Sicherheitskonzept für eine Firmenveranstaltung mit 500 Gästen erstellt. Flucht- und Rettungswege geprüft, Einlasskontrollen geplant und Funkgeräte programmiert. Abstimmung mit dem Veranstalter und der Feuerwehr.

KW 8 3. Lehrjahr

Vorbereitung auf die Abschlussprüfung: Erstellung einer Gefährdungsanalyse für ein Einkaufszentrum. Schwachstellen identifiziert, technische und personelle Maßnahmen vorgeschlagen und die Wirtschaftlichkeit bewertet.

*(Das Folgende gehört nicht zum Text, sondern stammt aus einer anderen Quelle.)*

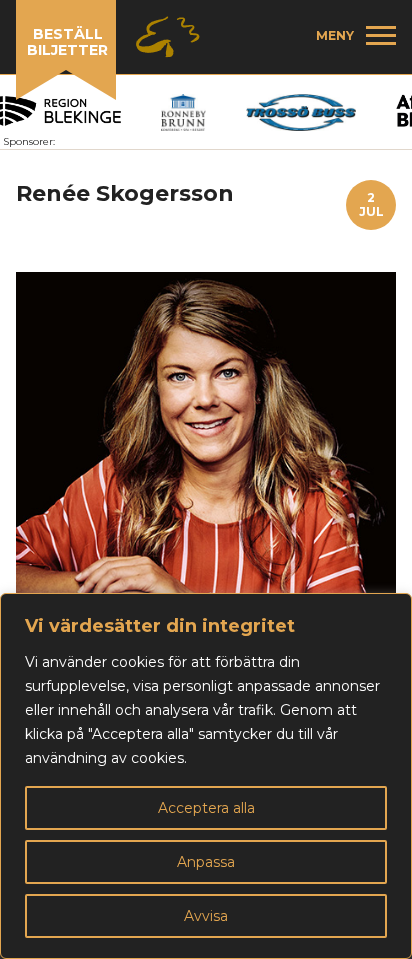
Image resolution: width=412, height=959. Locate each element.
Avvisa (206, 916)
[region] (206, 776)
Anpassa (206, 862)
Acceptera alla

Welche Lernfelder hat die Berufsschule für Fachkraft für Schutz und Sicherheit?

LF Bezeichnung Stunden
1 Den Sicherheitsbereich erkunden 60h
2 Objekte bewachen und sichern 80h
3 Personen kontrollieren und Zugang sichern 80h
4 Alarmanlagen und Sicherheitssysteme bedienen 60h
5 Rechtliche Grundlagen des Sicherheitsgewerbes anwenden 80h
6 Notfallmanagement und Erste Hilfe anwenden 60h
7 Brandschutz und Evakuierungen durchführen 60h
8 Kommunikation und Dokumentation im Sicherheitsdienst 60h

Was muss ich als Fachkraft für Schutz und Sicherheit über das Berichtsheft wissen?

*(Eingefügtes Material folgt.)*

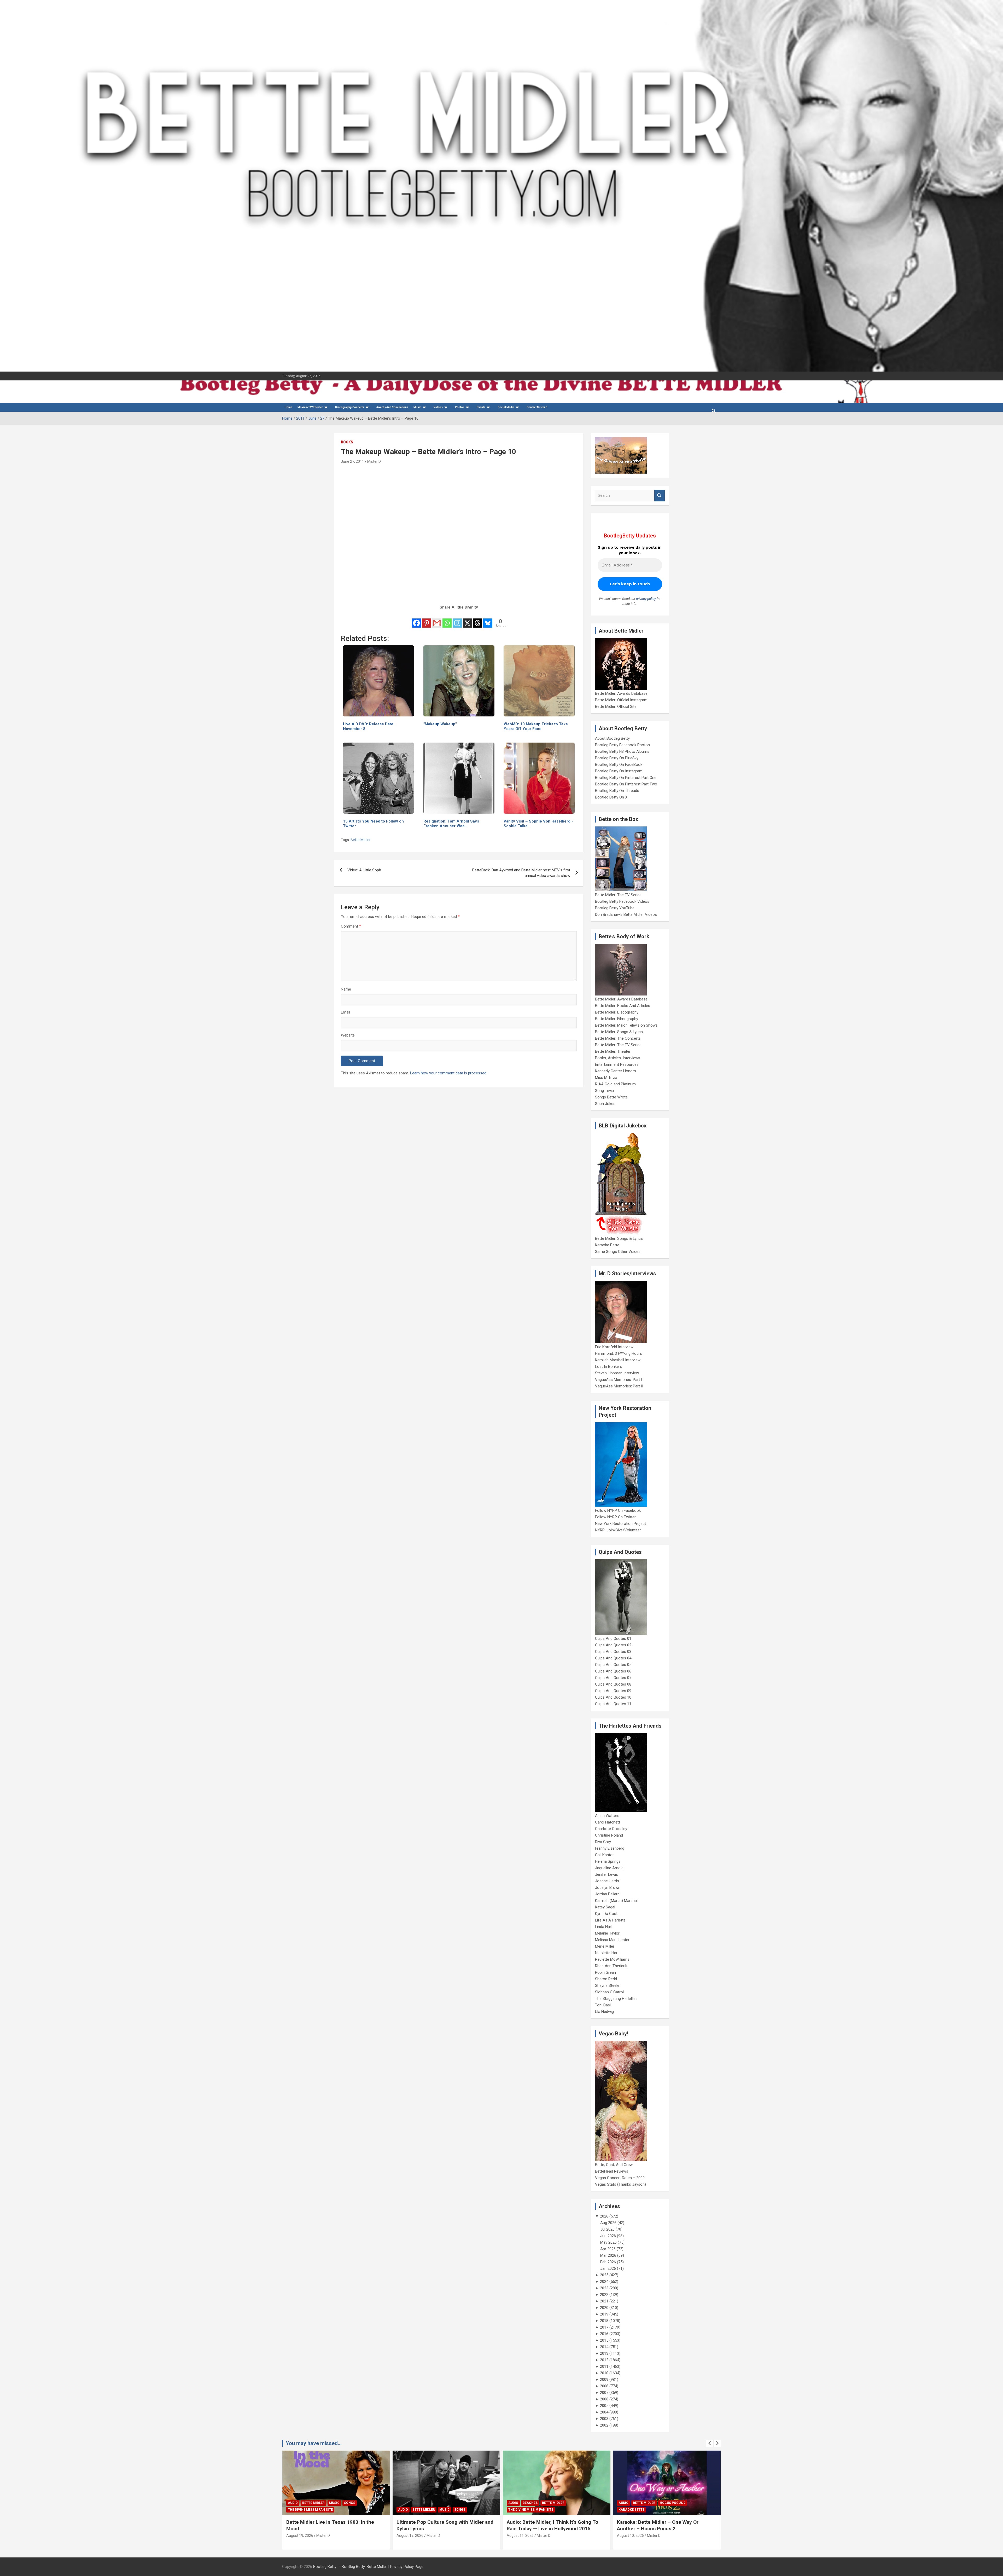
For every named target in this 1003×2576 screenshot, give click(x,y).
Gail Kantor (604, 1855)
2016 (604, 2333)
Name (346, 989)
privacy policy (646, 599)
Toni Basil (603, 2005)
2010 (604, 2373)
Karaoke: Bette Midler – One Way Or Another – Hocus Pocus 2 (437, 2525)
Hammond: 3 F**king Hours (618, 1353)
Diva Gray (603, 1841)
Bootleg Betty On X (611, 797)
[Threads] (477, 619)
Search (659, 495)
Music (417, 407)
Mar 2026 (608, 2255)
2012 (604, 2360)
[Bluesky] (487, 619)
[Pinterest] (426, 619)
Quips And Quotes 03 (613, 1651)
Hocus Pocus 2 (452, 2503)
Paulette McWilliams (612, 1959)
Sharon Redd (606, 1979)
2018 (604, 2320)
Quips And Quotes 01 (613, 1638)
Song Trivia (604, 1090)
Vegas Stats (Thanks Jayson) (620, 2184)
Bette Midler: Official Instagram (621, 700)
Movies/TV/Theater (310, 407)
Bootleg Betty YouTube (614, 908)
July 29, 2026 (628, 2535)
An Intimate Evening (526, 2509)
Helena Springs (608, 1861)
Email (345, 1012)
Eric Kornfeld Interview (614, 1347)
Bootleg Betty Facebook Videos (622, 901)
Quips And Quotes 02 (613, 1645)
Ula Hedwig (604, 2011)
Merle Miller (604, 1946)
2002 (604, 2425)
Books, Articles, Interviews (617, 1058)
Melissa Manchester (612, 1939)
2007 (604, 2392)
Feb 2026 (608, 2262)
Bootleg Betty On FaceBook (618, 764)
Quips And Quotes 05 (613, 1664)
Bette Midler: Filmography (616, 1018)
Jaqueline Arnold (609, 1868)
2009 (604, 2379)
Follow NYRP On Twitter (615, 1517)
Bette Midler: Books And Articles (622, 1005)
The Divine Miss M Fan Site (310, 2509)
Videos (438, 407)
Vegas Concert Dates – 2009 (620, 2177)
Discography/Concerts (349, 407)
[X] (467, 619)
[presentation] (709, 2443)
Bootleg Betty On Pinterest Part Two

Was schreibe ich als Fachkraft für Schutz und Sicherheit ins Berichtsheft?
Beschreibe konkret deine Tätigkeiten wie Kontrollgänge, Zugangskontrollen, Alarmverfolgung oder Veranstaltungsabsicherung. Nenne die eingesetzten technischen Mittel (Videoüberwachung, Zutrittskontrollsysteme, Funkgeräte) und die relevanten Rechtsgrundlagen.
Welche Fachbegriffe sollten im Berichtsheft einer Fachkraft für Schutz und Sicherheit vorkommen?
Begriffe wie Gefährdungsanalyse, Deeskalation, Interventionszeit, Bewachungsverordnung, DGUV Vorschrift 23, Brandmeldeanlage, Zutrittskontrollsystem, Revierdienst und Wachbuch zeigen fachliche Tiefe und helfen bei der Prüfungsvorbereitung.
Wie oft muss das Berichtsheft in der Sicherheitsausbildung geführt werden?
Das Berichtsheft ist wöchentlich zu führen. Die IHK prüft die Vollständigkeit vor der Zulassung zur Abschlussprüfung. Fehlende oder oberflächliche Einträge können die Prüfungszulassung gefährden.